TM8000 “Astro” Aimed at Energy-Efficient Notebooks and Servers

Introduced in early 2000, Transmeta Corp.’s Crusoe TM5000 series mobile processors are famous for energy-saving, battery-friendly operation, but — while popular overseas, especially among Japan’s subnotebook vendors — have managed to score only a few design wins among U.S. notebook and Tablet PC manufacturers.
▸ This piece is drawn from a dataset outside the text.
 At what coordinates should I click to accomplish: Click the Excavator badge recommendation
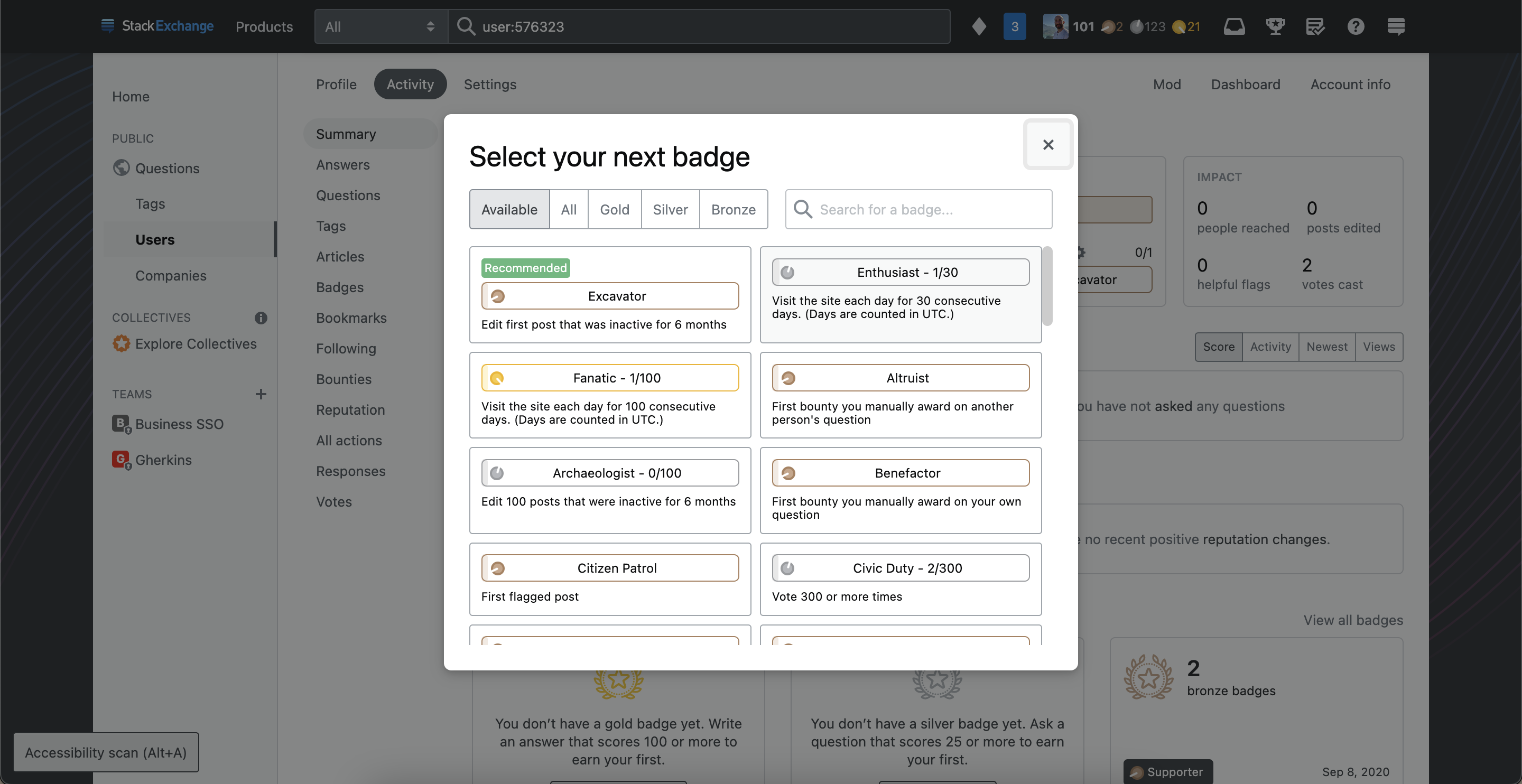[x=610, y=295]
In the third quarter of this year, Transmeta will ship a chip that it hopes will compare favorably to anything Intel or AMD have got, for blade servers and quiet, fanless desktops as well as lightweight laptops: the next-generation TM8000, codenamed “Astro.”
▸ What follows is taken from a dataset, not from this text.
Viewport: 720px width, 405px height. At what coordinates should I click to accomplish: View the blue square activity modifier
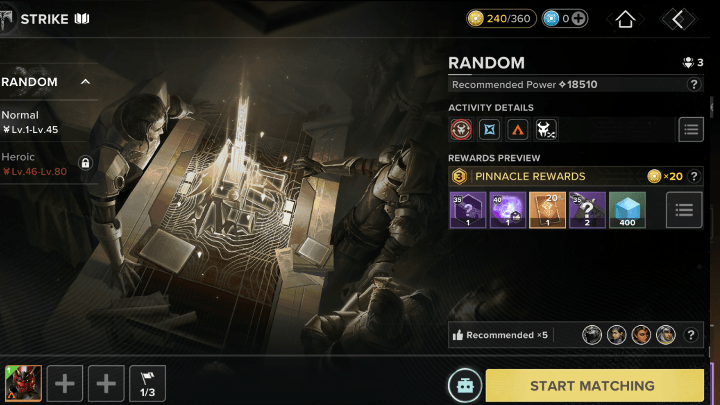coord(489,129)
In addition to enhanced versions of Transmeta’s Code Morphing software and LongRun power- and temperature-saving technologies, the company has revealed that the TM8000 will be able to execute up to eight instructions per clock cycle, compared to four for most competitors.

Equally important, “Astro” will incorporate three sophisticated system interconnects or chipset functions into the CPU itself: A DDR400 memory interface, AGP 4X graphics interface, and 400MHz HyperTransport I/O bus will all be built into the chip, allowing still greater power savings as well as space savings for ultra-compact system designs.

The 0.13-micron-process CPU will also include the industry-standard Low Pin Count (LPC) bus for communication with new, high-density LPC flash memories.